Il n’est pas facile pour chacun d’entre nous de se sentir relié aux autres, de comprendre ce monde désordonné et déstabilisé et d’y trouver sa place. Bien des gens se demandent : Que puis-je faire? Par où commencer? À qui parler? Comment comprendre ce qui se passe? Comment tout cela me concerne-t-il? Au lieu d’emprunter des opinions à de prétendus experts, pourquoi ne pas se donner les moyens de communiquer des renseignements complexes, d’échanger des opinions divergentes et de s’entraider pour formuler nos propres réponses? Le bon vieux concept de la conversation peut nous y aider.

La conversation est peut-être un des moyens les plus efficaces d’apprendre, de créer des liens et de trouver un sens à toute chose. Ce sont bien souvent les conversations informelles, plutôt que les propos structurés dans les salles de classe, les nouvelles du bulletin de 18 heures ou les petites phrases de 30 secondes énoncées par des experts, qui nous en apprennent le plus sur le monde. Pour la plupart d’entre nous, les conversations sont au cœur de nos relations. Elles constituent le principal moyen de communiquer avec nos amis, notre famille et même des inconnus dans l’autobus.

La conversation fait tellement partie de notre quotidien que nous négligeons bien souvent son potentiel et son pouvoir d’apprentissage ou de développement communautaires. Nous devons recommencer à converser tout simplement pour favoriser l’apprentissage, l’esprit critique, la participation et le sentiment d’appartenance.

Par nature, une conversation est une interaction décontractée et informelle entre deux ou plusieurs personnes : un échange de mots dans lequel personne ne domine et où les idées peuvent prendre plusieurs directions. Une conversation engageante et respectueuse est une occasion de créer quelque chose de nouveau : une idée neuve, une autre perspective, une meilleure compréhension – quelque chose qui aide les personnes ou les communautés à réussir.

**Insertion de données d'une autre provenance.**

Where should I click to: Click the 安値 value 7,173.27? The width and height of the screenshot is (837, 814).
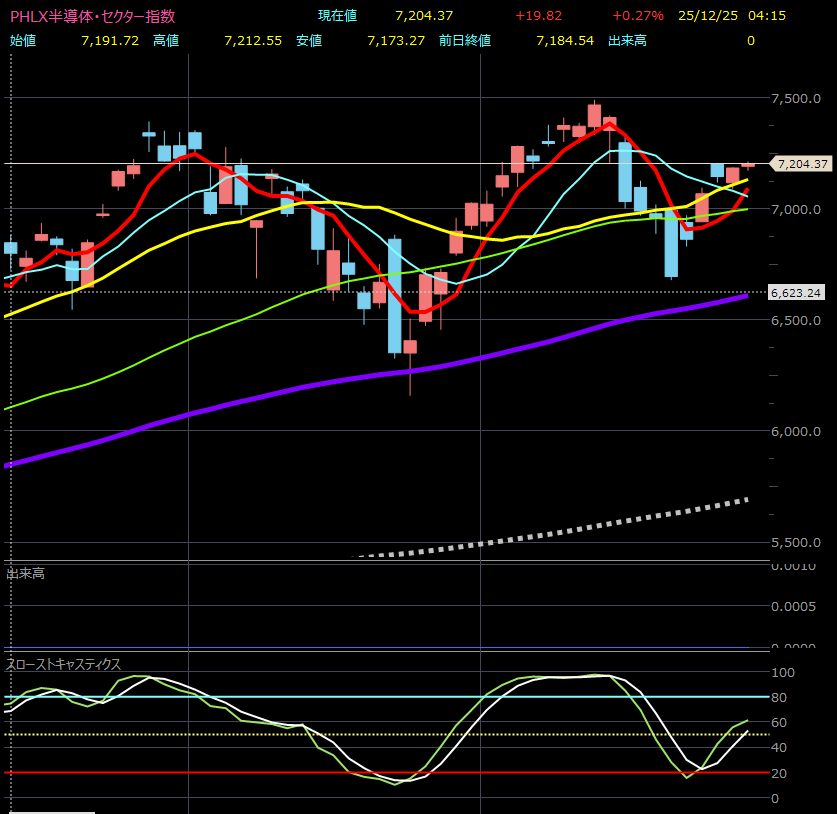395,41
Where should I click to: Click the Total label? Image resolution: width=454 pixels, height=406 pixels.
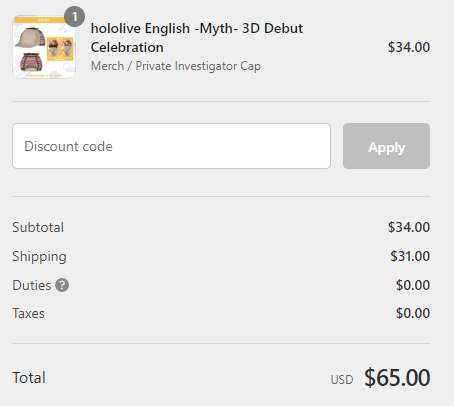(x=29, y=378)
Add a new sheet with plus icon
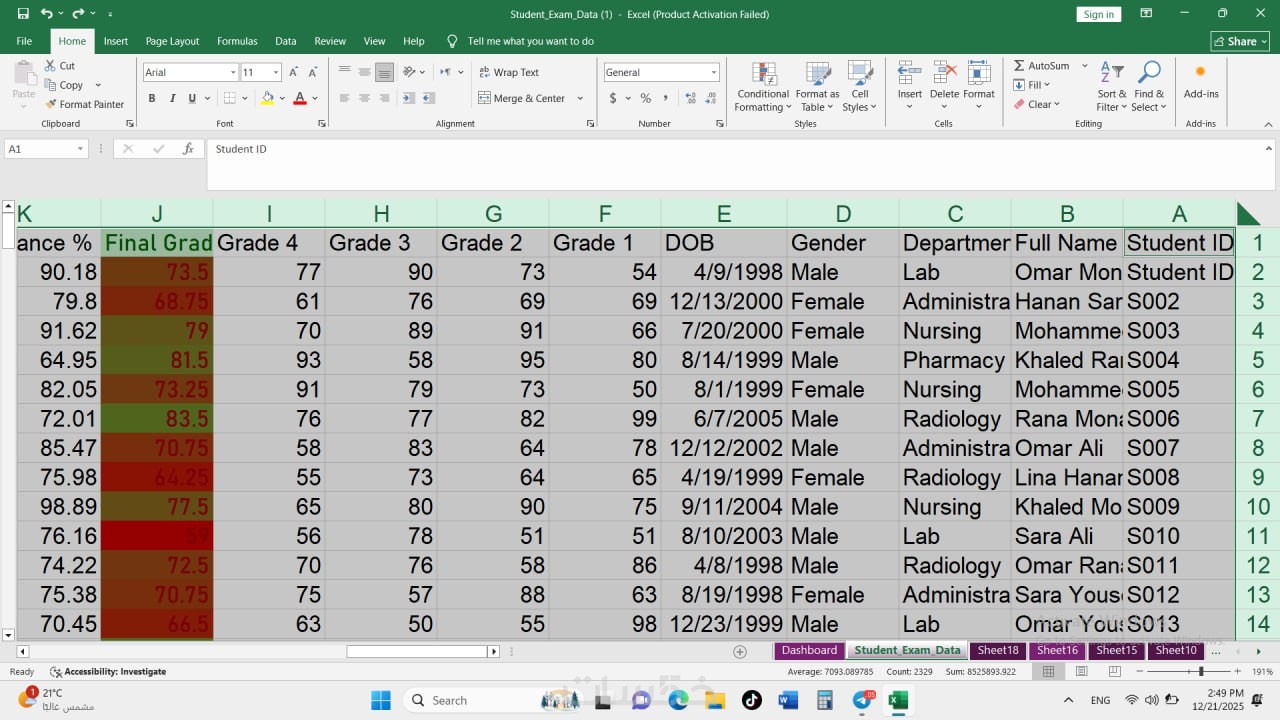The height and width of the screenshot is (720, 1280). click(740, 651)
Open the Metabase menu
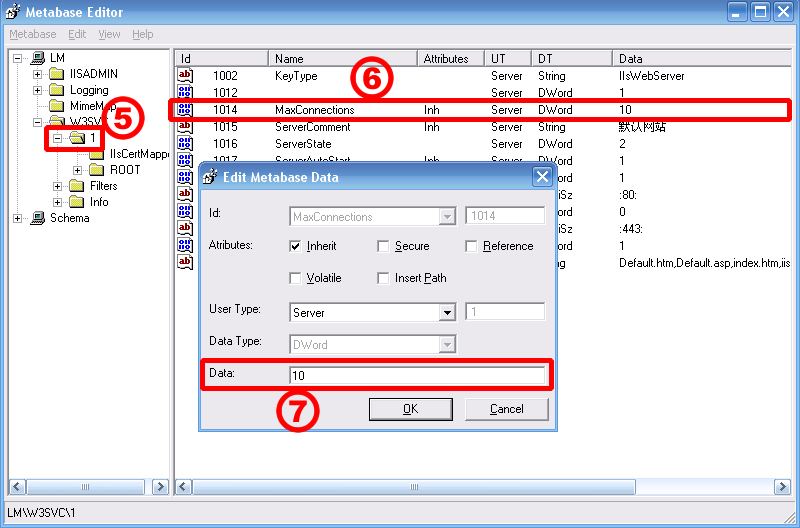Viewport: 800px width, 528px height. [32, 34]
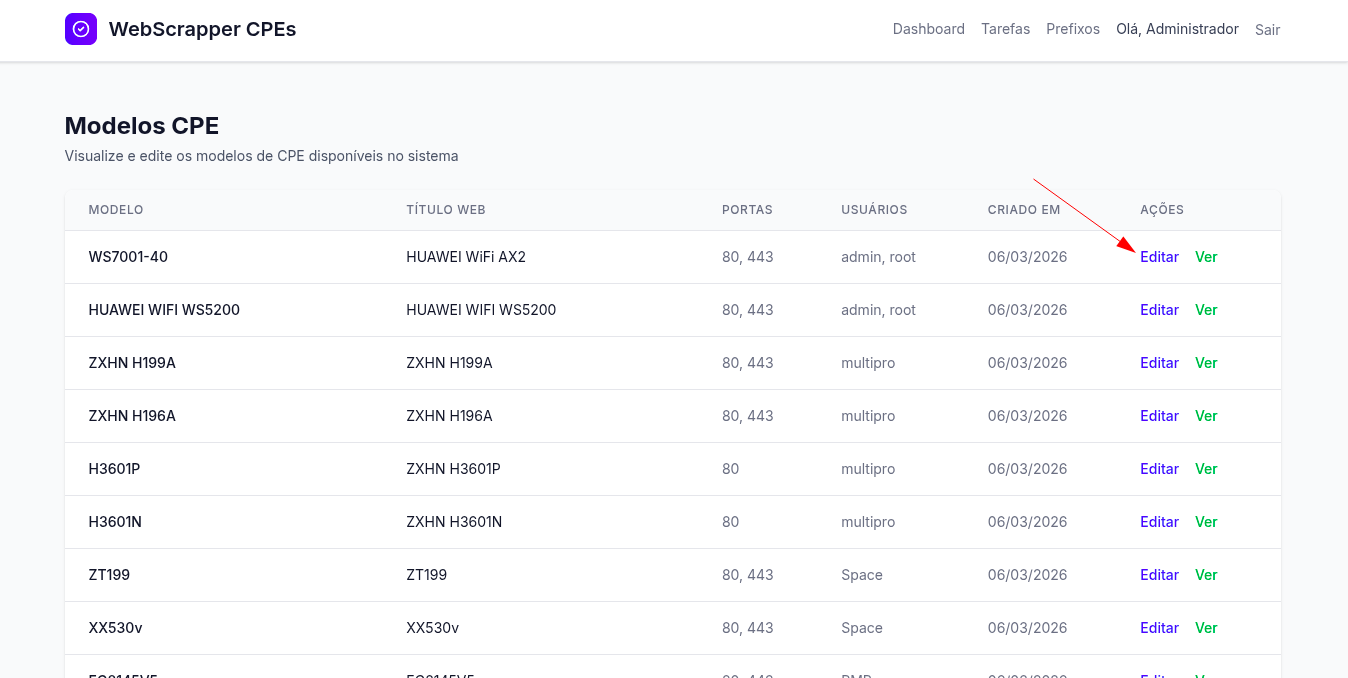This screenshot has width=1348, height=678.
Task: Edit the ZT199 model entry
Action: click(1159, 575)
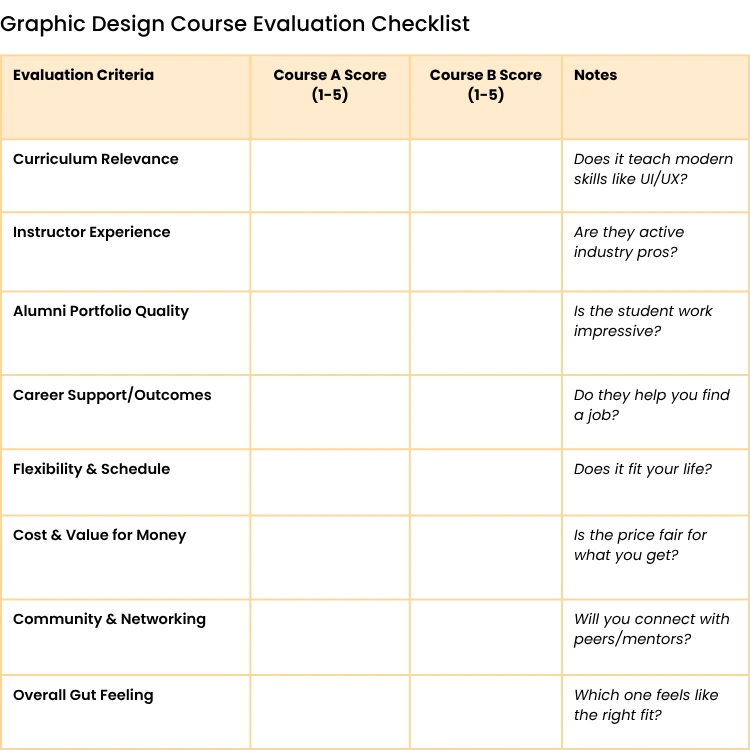Select Course B cell for Overall Gut Feeling

(x=486, y=711)
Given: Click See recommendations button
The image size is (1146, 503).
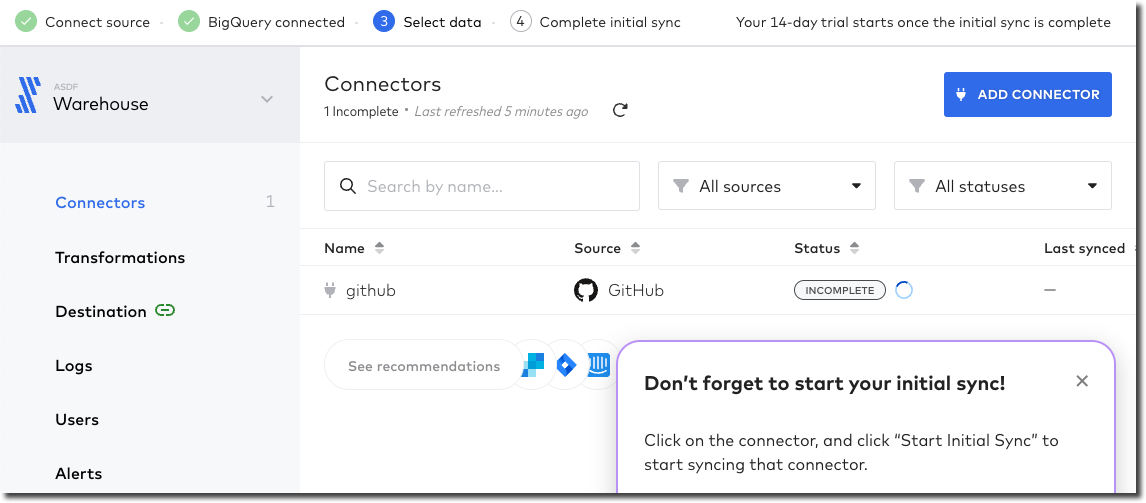Looking at the screenshot, I should (x=424, y=366).
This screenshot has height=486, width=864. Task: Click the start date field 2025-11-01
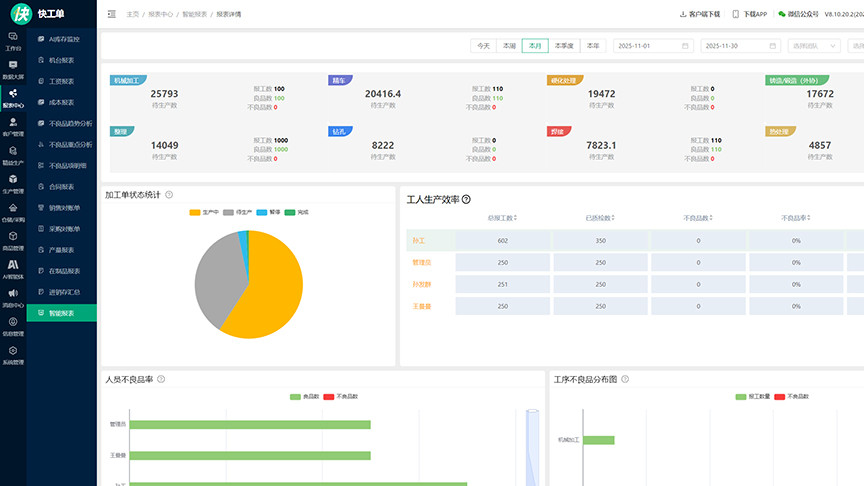653,46
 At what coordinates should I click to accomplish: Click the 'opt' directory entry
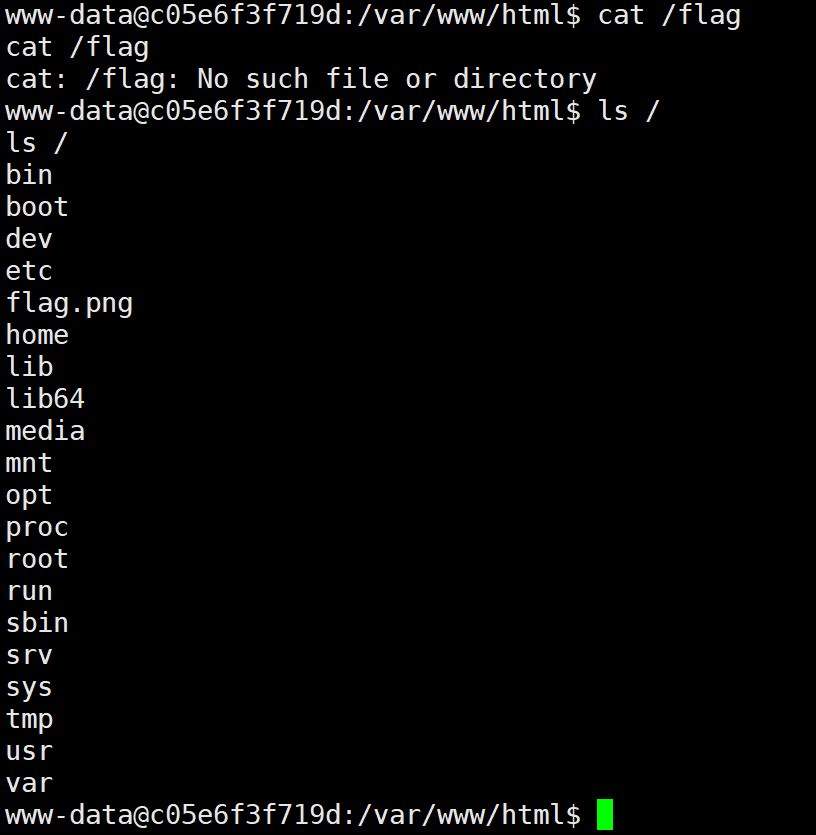pyautogui.click(x=29, y=496)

La conversation idéale suppose des sujets stimulants et des participants enthousiastes et attentifs. Elle fait place à la réflexion, aux questions, aux opinions, aux idées encore nébuleuses et, de temps en temps, à une pose silencieuse. Les idées y foisonnent et s’y complètent, les nouveaux liens s’y créent, les commentaires controversés et les moments de tension surgissent puis disparaissent tandis que nous tentons de mieux comprendre l’autre, plutôt que d’avoir raison. Les phrases mal énoncées, les questions mal posées et les questionnements hypothétiques ont tous leur place – dans une atmosphère respectueuse et inclusive. L’air y est empreint de réflexion. Lorsqu’une conversation est vraiment excellente, les participants sont amenés à réfléchir, pendant les jours suivants, au sujet, à ce qu’ils ont entendu, à ce qui a été dit. Une excellente conversation inspirera des changements de mentalité et d’habitudes positifs et elle engendrera l’action : un véritable effet domino.

Peut-être devrions-nous nous faire à l’idée que nos conversations valent la peine, qu’elles sont des modes d’apprentissage légitimes et que nous n’avons pas besoin d’être des experts pour formuler une opinion. Peut-être devrions-nous nous laisser le temps de découvrir ou de redécouvrir ce que c’est que de participer à une conversation. Peut-être devrions-nous nous permettre de débattre sur ce que nous pensons, de contester ce qui nous est dit et de nous frayer notre propre chemin. Peut-être devrions-nous nous rappeler que nous pouvons apprendre de tous ceux qui nous entourent. La personne la plus proche, comme notre petit ami, notre petite amie, notre mère, notre frère, l’excentrique assis à côté de nous dans l’autobus, l’adolescent qui met dans des sacs notre épicerie, la fillette de trois ans de notre meuilleure amie, notre voisin âgé de 97 ans ou les gens rassemblés dans le café du coin ont tous un point de vue différent des nôtres et chaque interaction peut donner lieu à une conversation qui nous changera la vie – si seulement nous prenons le risque de creuser un peu plus loin.

elizabeth@percolab.com

Cet article a originalement été publié dans le Guide Conscience Verte en 2009.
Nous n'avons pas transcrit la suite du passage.